Given text »
=-=-=

The question that kept replaying in my mind during the Astros’ 9-5 thumping of Atlanta on Sunday night was this: What the heck took them so long? Throughout this bizarre World Series, Atlanta has continuously marched marginal major league pitchers to the mound to face what is supposed to be baseball’s best offense.
I mean no offense but — Dylan Lee? Kyle Wright? Chris Martin? Tucker Davidson? Jesse Chavez? Drew Smyly?
Two big league innings? Six innings this year? Thirty-five-year-old on sixth team? Twenty-one big league innings? Thirty-seven-year-old on 11th team? Lefty junkballer released twice in 2019?
This is the World Series?
There’s a famous “Saturday Night Live” skit where Dana Carvey is playing George H.W. Bush in a presidential debate, and he goes on some rambling, say-nothing message just so he can fill up his time, and Jon Lovitz as Mike Dukakis turns to the camera and says, “I can’t believe I’m losing to this guy.”

=-=-=

The data »
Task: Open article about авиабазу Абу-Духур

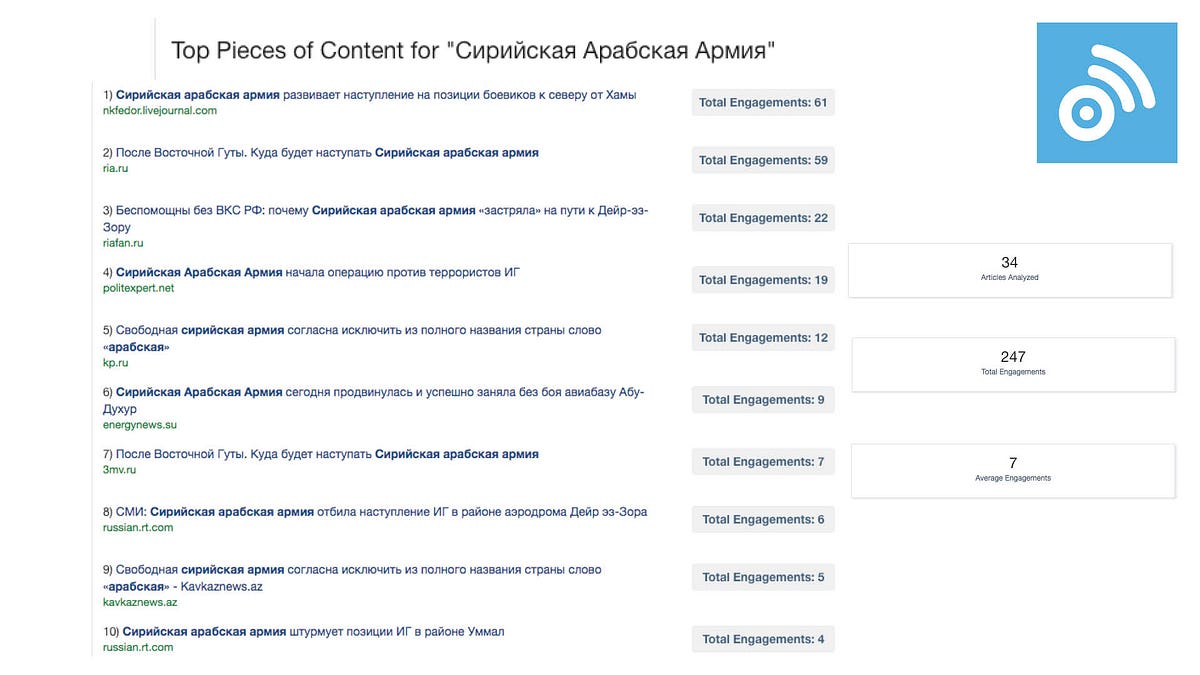Action: pyautogui.click(x=374, y=401)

=-=-=

Assigned task »
Please continue the column about the Astros' 9-5 win over Atlanta in the World Series, starting after its last sentence.

The answer »
That has to be how the Astros feel. They came into this Series with the everything offense. Most runs. Most hits. Highest average. Highest on-base percentage. Best strikeout-to-walk ratio. Deepest lineup. This team obliterated Chicago’s excellent starting rotation — not one of the White Sox starters managed to last even five innings — and then they mercilessly destroyed the Red Sox by outscoring them 23-3 in the last three games of the ALCS.
And then they find themselves up against a wounded Braves team that’s wandering all the Peachtree Streets in town just to find a starting pitcher … and they can’t do a thing. It has been so weird.
But, finally, Houston broke through. Atlanta’s Adam Duvall started off the game with a grand slam, which seemed to put the Astros in trouble. If Atlanta had its regularly scheduled starter, Charlie Morton, available, they might have been able to start unboxing the champagne. Alas, Morton was home recovering from surgery to repair a broken fibula, and the Braves were counting on Tyler Davidson, a former 19th-round draft pick who pitched 43 total innings this year, counting the 23 innings he threw in the minor leagues.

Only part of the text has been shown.